GMYC, bGMYC and mPTP analyses were carried out as: (1) a point estimate based on the maximum clade credibility tree created in TreeAnnotator 1.8.4 (node heights “ca”); and (2) confidence intervals calculated from the posterior sample of 1,000 trees. We used the bGMYC_1.0.248, splits_1.0-1943 and ape_4.168 packages. The bGMYC posterior samples were summarised into putative species with a conservative posterior probability of conspecificity at 0.05. For mPTP (single lambda), the Beast chronograms (ultrametric trees with branch lengths scaled by time) were first transformed into phylograms (branch lengths scaled by substitutions per site) using maximum likelihood optimisation in phangorn_2.2.069 under the same substitution model settings as described above. The locMin analyses were again conducted as a point estimate, and also on a set of 1,000 bootstrapped datasets to generate a confidence interval for this method.

Data availability

New sequence data generated here are available from the GenBank nucleotide archive under the accessions MG751915–MG752866, and at the Barcode of Life BOLD database under the project name “PRNHA”. Metadata for all sequences used in this study are presented in Supplementary Table S1 as a comma delimited flatfile following Darwin Core standard vocabulary (http://rs.tdwg.org/dwc/terms/index.htm).
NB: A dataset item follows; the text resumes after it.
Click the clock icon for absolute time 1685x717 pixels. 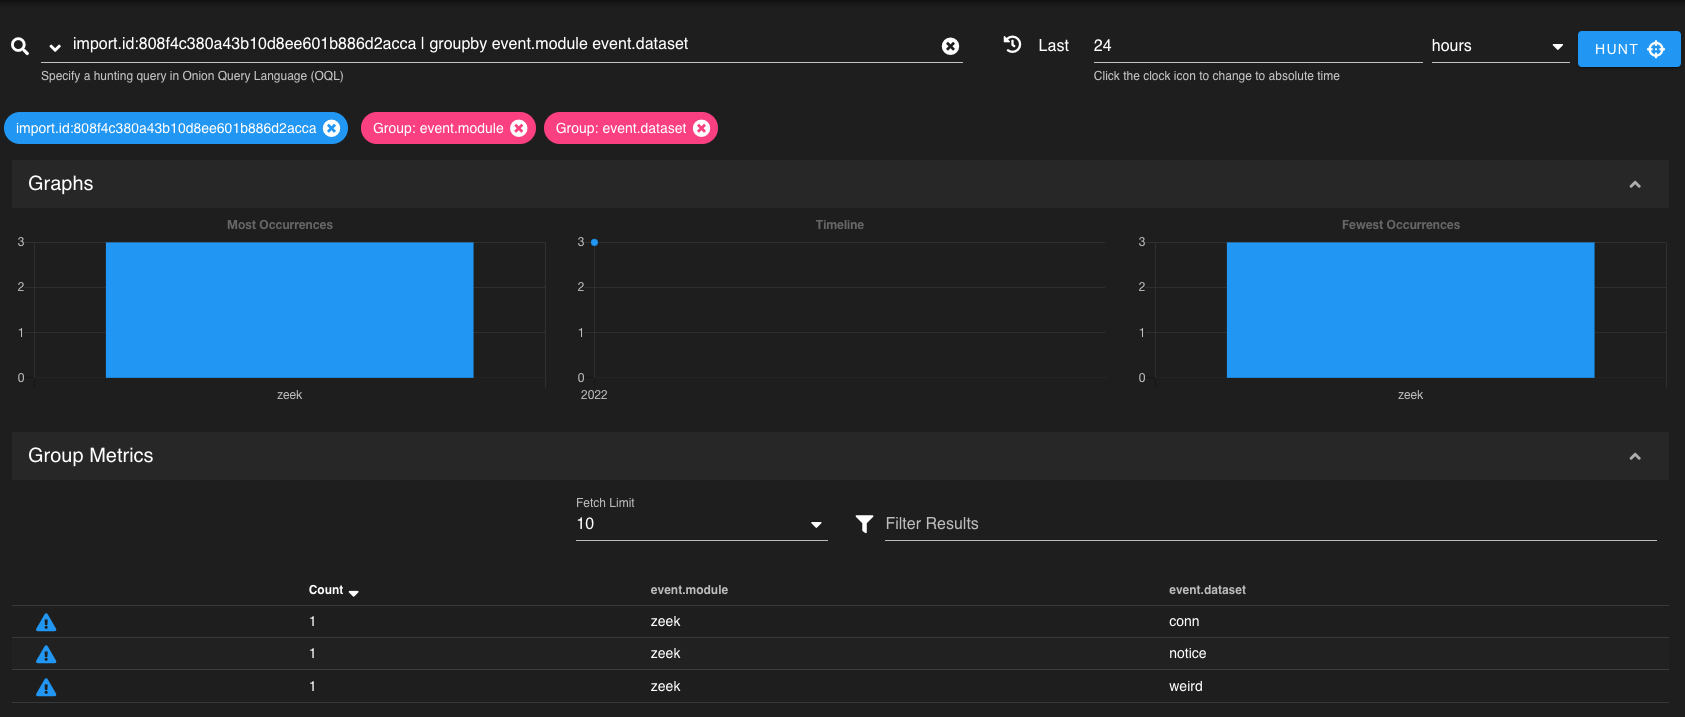tap(1012, 45)
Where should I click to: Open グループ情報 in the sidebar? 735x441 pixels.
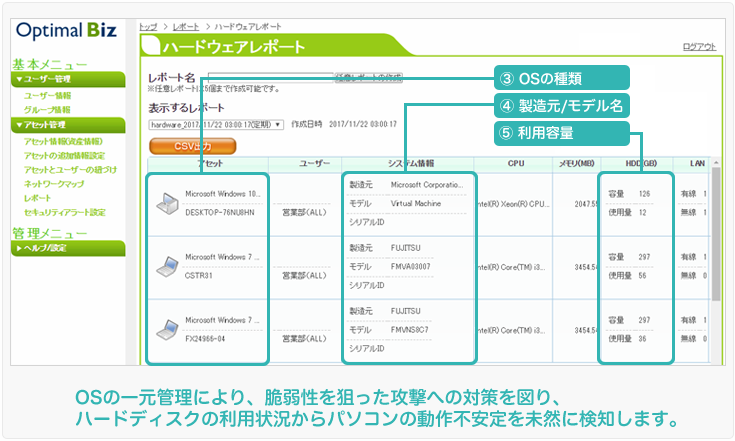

The datasets and scripts used in this study are available from a public GitHub repository hosted at https://github.com/legalLab/publications.

Results

Sampling and data description

As part of this study a total of 975 serrasalmid individuals were collected from 168 unique localities in 30 major river drainages (Fig. 1). With the addition of data from GenBank this increased to 1,122 specimens from 208 unique localities in 34 major drainages. Upon morphological assessment a total of 68 species-level taxa were identified and we were able to assign taxonomic names to 60 of these (i.e. valid nominal species), with a further eight being identified to genus level only, i.e. putative new species (six pacus, two piranhas). Data for thirteen species were obtained from GenBank, but only one of these (Serrasalmus marginatus) was not already present in our dataset (bringing the total to 69 species). Overall, the sampling covered 61 (19 piranha species and 42 pacu species) of the 94 (65%) valid serrasalmid species representing all 16 genera (100%). Per species, 63 of the total 69 (91%) were represented by more than one individual, with 56 (81%) represented by five or more individuals; median number of individuals per species was ten, mean was 16.3, and maximum was 95 (Serrasalmus rhombeus). Fifty-one species (74%) were collected from more than one locality; 45 (65%) were collected from three or more localities; median number of localities per species was four, mean was 6.2, and maximum was 35 (Serrasalmus rhombeus). Forty species (58%) were collected in more than one drainage; 33 (48%) were collected from three or more drainages; median number of drainages per species was two, mean was 3.6, and maximum was 15 (Serrasalmus rhombeus). The aligned DNA barcode matrix comprised 1,122 taxa by 621 bp. The unaligned sequences varied in length 417–621 bp; 11 (1%) were less than 500 bp, 97% were greater than 530 bp, 37% were the full 621 bp; median sequence length was 609 bp (mean 595 bp). The dataset comprised a total of 444 unique haplotypes. Per species (Table 1), 59 (86%) were represented by more than one haplotype, with 28 (41%) represented by five or more haplotypes; median number of haplotypes per species was four, mean was six, and maximum was 29 (Serrasalmus rhombeus).

Figure 1
figure 1

Map of unique sampling locations shown by red triangles. Of the total 208 unique sampling locations in the study, 188 with GPS coordinates are shown here. Total includes all data accessed from GenBank in addition to collections made as part of this study. Figure was created in R 3.4.163 from void-filled elevation (30 sec DEM) raster and river network (RIV) shape files obtained from the World Wildlife Fund HydroSHEDS project96, and used under the following license. This product incorporates data from the HydroSHEDS database which is ©World Wildlife Fund, Inc. (2006–2013) and has been used herein under license. WWF has not evaluated the data as altered and incorporated within, and therefore gives no warranty regarding its accuracy, completeness, currency or suitability for any particular purpose. Portions of the HydroSHEDS database incorporate data which are the intellectual property rights of ©USGS (2006–2008), NASA (2000–2005), ESRI (1992–1998), CIAT (2004–2006), UNEP–WCMC (1993), WWF (2004), Commonwealth of Australia (2007), and Her Royal Majesty and the British Crown and are used under license. The HydroSHEDS database and more information are available at http://www.hydrosheds.org.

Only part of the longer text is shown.